A Universal Healing Prayer for the Rational Mind

 

When Jim Morrison announced that you cannot petition the Lord with prayer, he may not have been aiming a theological blow. To my mind it reads more like an observation about the limits of wishful thinking. Treat prayer as a request for special outcomes and disappointment usually follows. Many people sense this even if they still feel drawn to some kind of reflective or spiritual practice.

The history of the twentieth century offers some unexpected figures who circled similar questions. Before Timothy Leary became a countercultural figure, he had already passed through two highly structured worlds: the military and an early period in which he considered the priesthood. Commentators such as William Burroughs later noted that, given this background, it almost seemed logical that Leary would turn his attention to altered states of consciousness. He was searching for different ways of understanding the mind long before he became publicly associated with psychedelics.

At the other end of the cultural spectrum stands Mr Spock, who approached mystery with curiosity rather than superstition.
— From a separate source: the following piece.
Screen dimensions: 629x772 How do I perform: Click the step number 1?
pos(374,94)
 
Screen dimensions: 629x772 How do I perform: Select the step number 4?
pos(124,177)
He respected inner experience without abandoning logic. In his way, he followed a practice that resembled prayer but without petition. It was simply a return to clarity.

This leads to a useful question for modern therapeutic work. If prayer is not an attempt to change the universe, what remains? The answer is surprisingly practical. Prayer becomes a way to gather the mind, to reconnect with values and to correct our own drift. It becomes a psychological tool rather than a metaphysical one.

A neutral phrase used in some traditions is the Ground of Being. It suggests depth without prescribing belief, and it leaves space for the spiritual, the agnostic and the undecided alike.

The following prayer adapts traditional language into a modern, inclusive form. It uses the structure of prayer to encourage clarity, compassion and agency rather than reliance on external outcomes.

A Simple Grounded Prayer for Modern Minds

Ground of Being, within and around us,
let unity be clear in us.

Let our actions follow the deeper good we share.

Give us what we need today.
Release the debts we hold against ourselves
so we can release the debts we hold against others.

Guide us from confusion to truth,
from shadow to light,
from fear to belonging.

All beginning and ending rest in this Ground,
now and always.

Why This Works in Therapy

Constructive beliefs are not about persuading the universe to behave itself. They are about shaping our own posture towards whatever we are facing. A belief is constructive when it widens options, steadies the mind, protects agency and aligns action with values rather than fear.

Each line of this prayer echoes movements recognised across therapeutic approaches. It also resonates with one of the oldest psychological traditions: Stoicism. The Stoics cared less about metaphysics and more about living well with what life provides. They distinguished between what we can influence and what we cannot, and they used daily reflection to maintain perspective and virtuous action. Their practices were not petitions but reminders.

This prayer works in a similar way.

  • Unity counters inner fragmentation and widens perspective.
  • The deeper good draws behaviour back to core values.
  • Daily needs rein in catastrophising and encourage manageable steps.
  • Releasing debts softens harsh self judgement and reduces interpersonal tension.
  • Moving from confusion to truth mirrors cognitive reframing.
  • Moving from fear to belonging creates a state of safety where good decisions become possible.

In Stoic language, we cannot force events to align with our will. We can, however, train our will to align with clarity, steadiness and what is genuinely within our influence.

This form of prayer is not about asking the world to change. It is about changing our relationship with the world. Even Morrison’s line fits here. You cannot petition your way into a grounded life, but you can practise your way into one.